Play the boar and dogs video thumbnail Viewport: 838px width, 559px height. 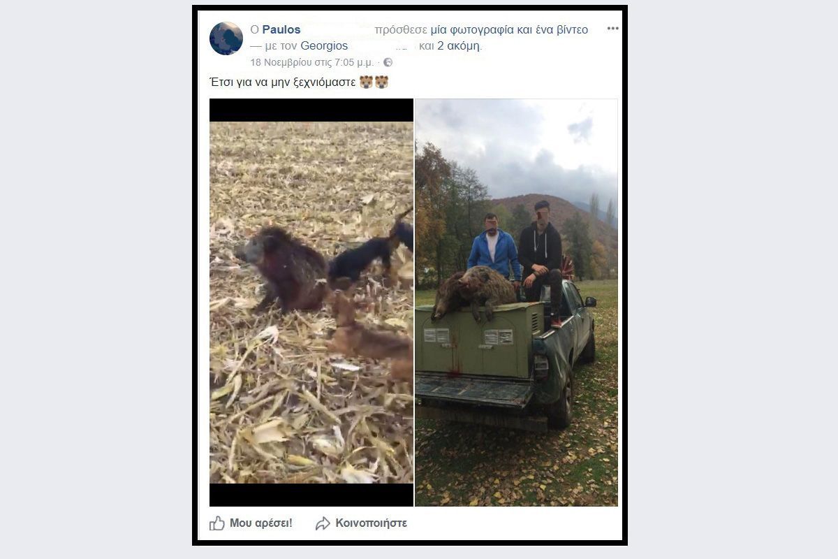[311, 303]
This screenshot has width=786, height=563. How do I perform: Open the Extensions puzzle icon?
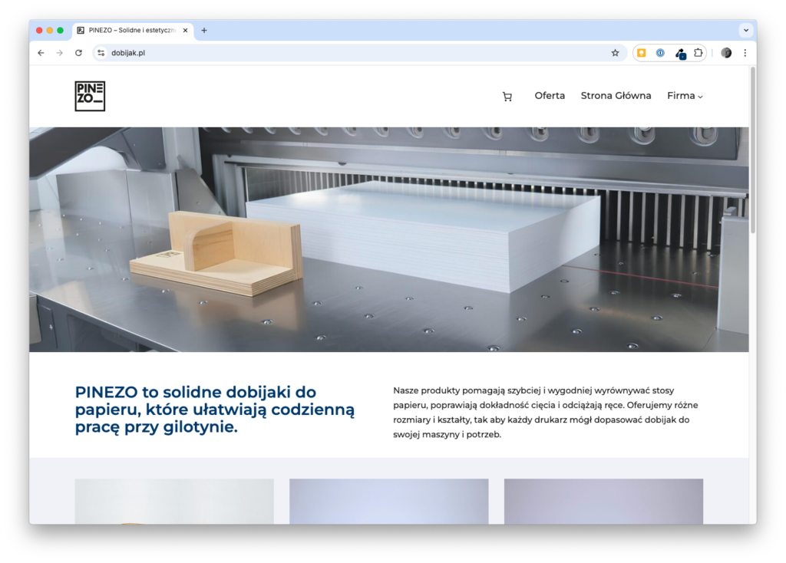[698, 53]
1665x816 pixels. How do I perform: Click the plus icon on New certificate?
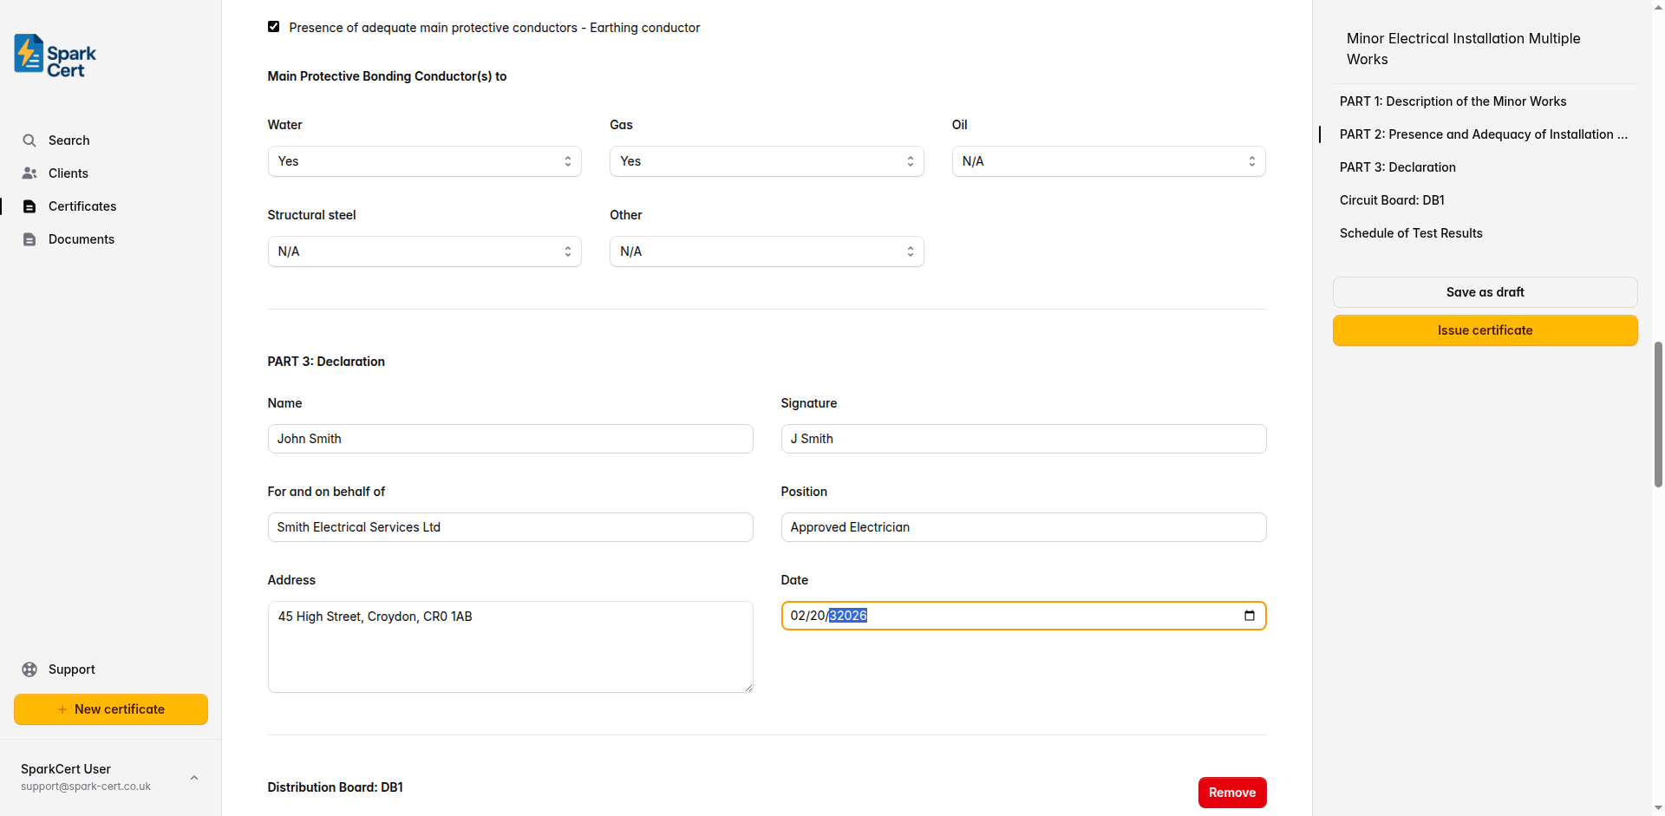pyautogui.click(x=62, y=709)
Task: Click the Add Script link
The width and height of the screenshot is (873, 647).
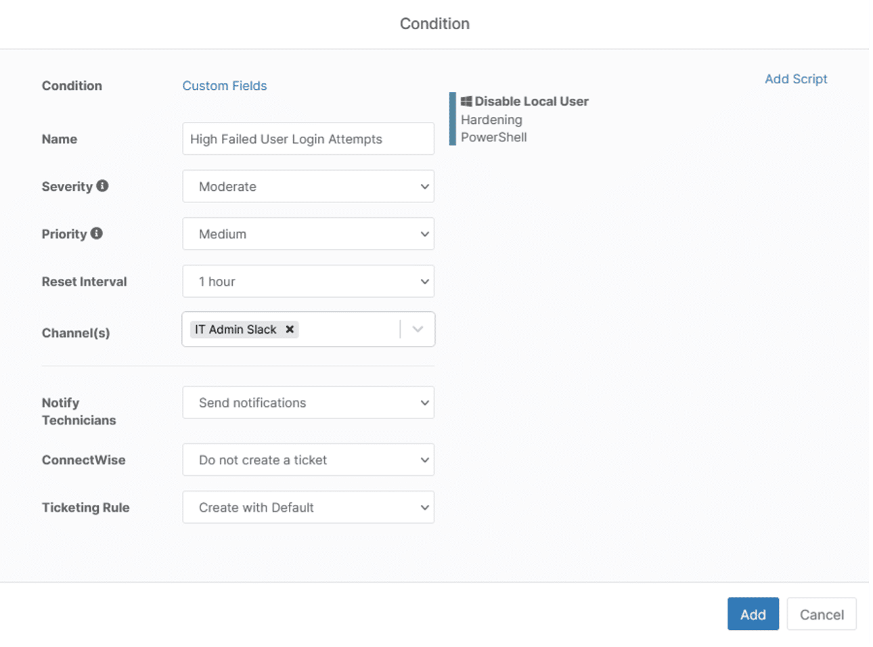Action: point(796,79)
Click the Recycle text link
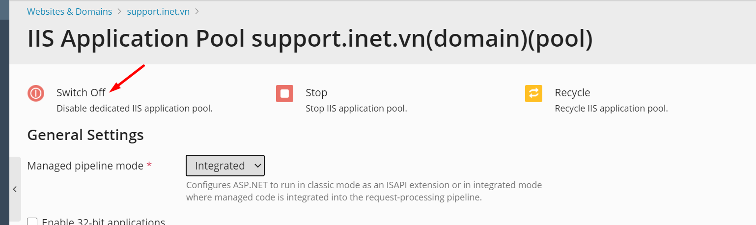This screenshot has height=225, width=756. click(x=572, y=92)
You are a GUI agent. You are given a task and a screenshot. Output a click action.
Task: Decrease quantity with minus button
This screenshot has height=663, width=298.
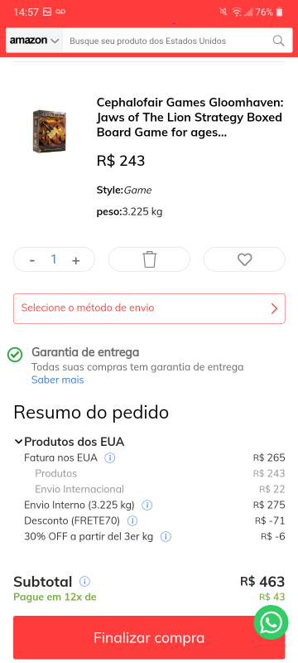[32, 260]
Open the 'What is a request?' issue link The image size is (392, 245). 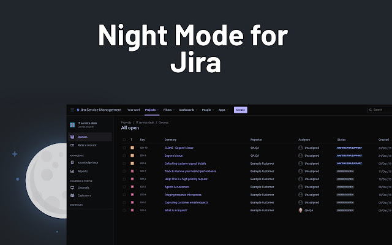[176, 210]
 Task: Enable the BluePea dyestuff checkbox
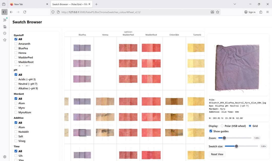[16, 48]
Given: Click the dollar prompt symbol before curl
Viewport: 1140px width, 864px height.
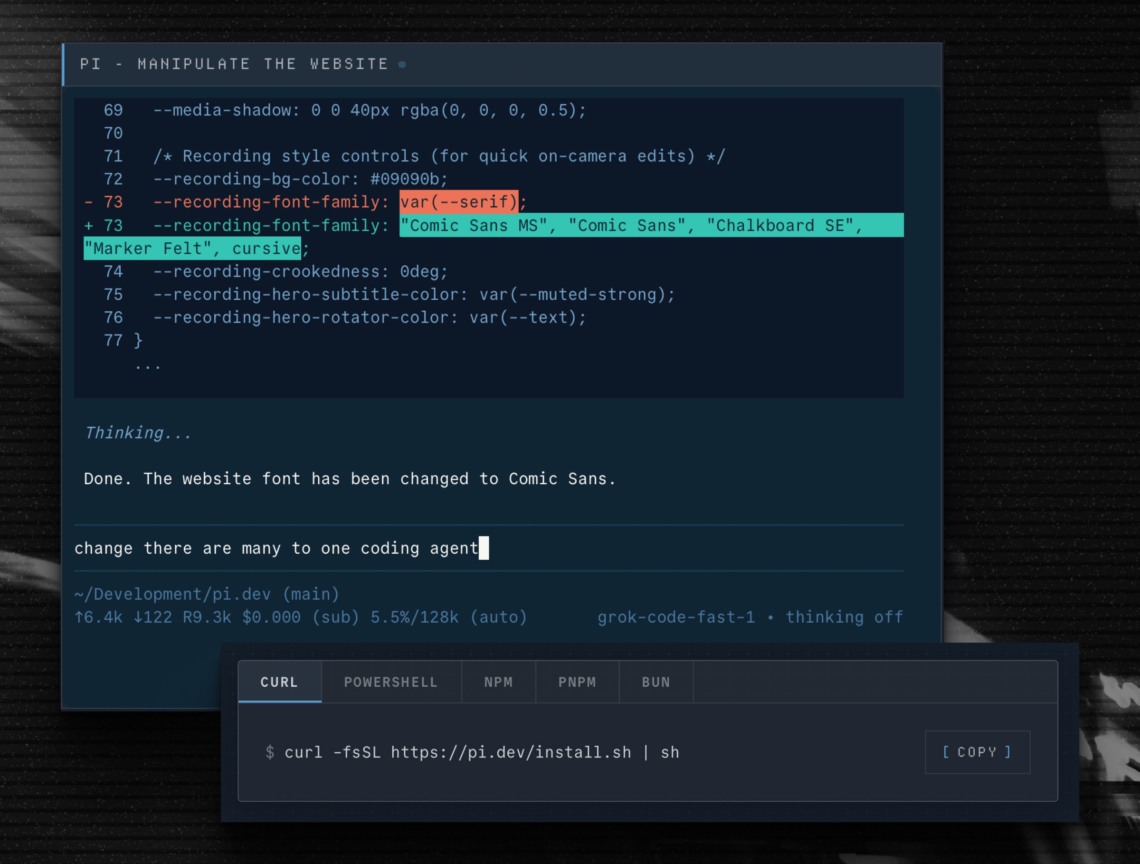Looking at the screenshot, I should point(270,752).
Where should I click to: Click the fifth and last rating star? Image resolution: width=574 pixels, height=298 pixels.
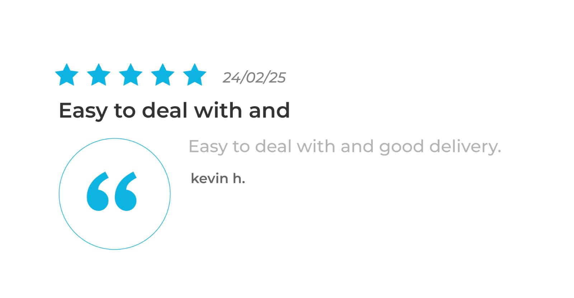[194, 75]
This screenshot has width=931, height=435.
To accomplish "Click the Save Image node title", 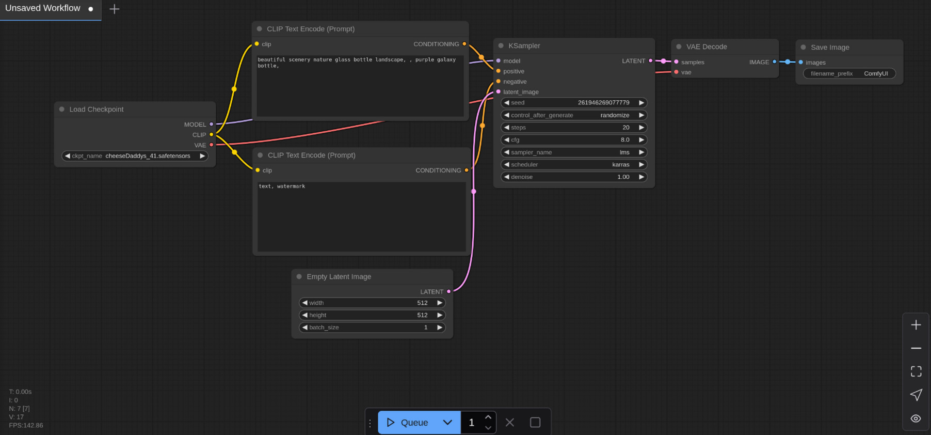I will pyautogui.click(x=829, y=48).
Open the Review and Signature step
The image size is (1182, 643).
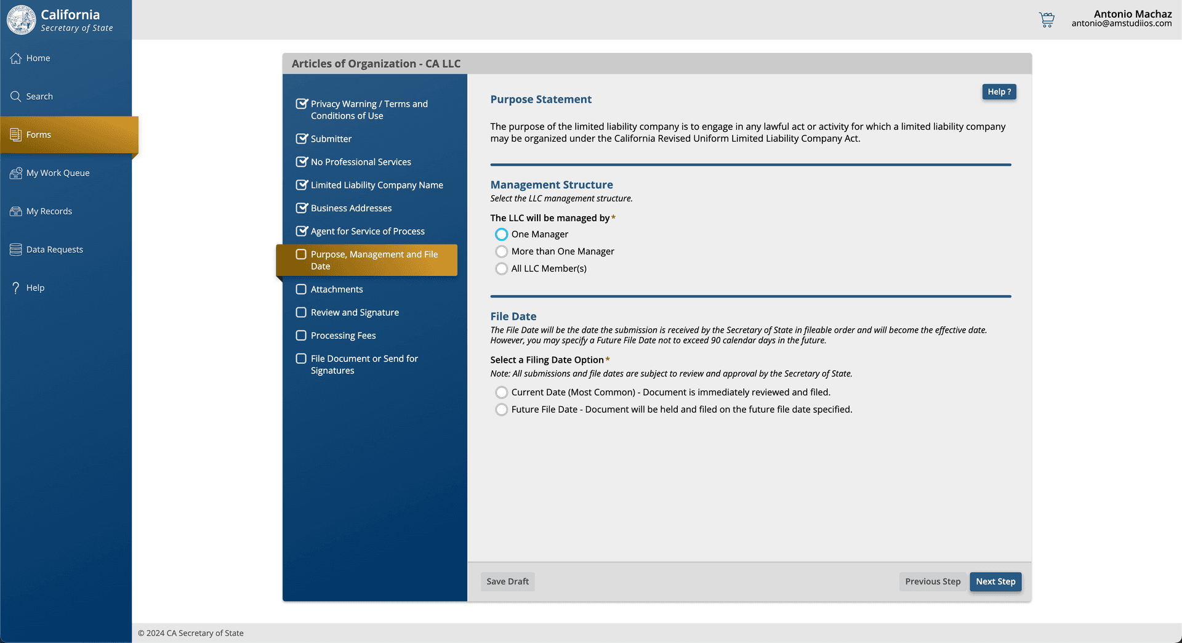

§ **Task directions**: Nothing but the lines from the one holding "Open the Review and Signature step" through the last line of the entries should be written out, exactly and inclusively, minus the pictures.

§ **Result of the task**:
Open the Review and Signature step
The image size is (1182, 643).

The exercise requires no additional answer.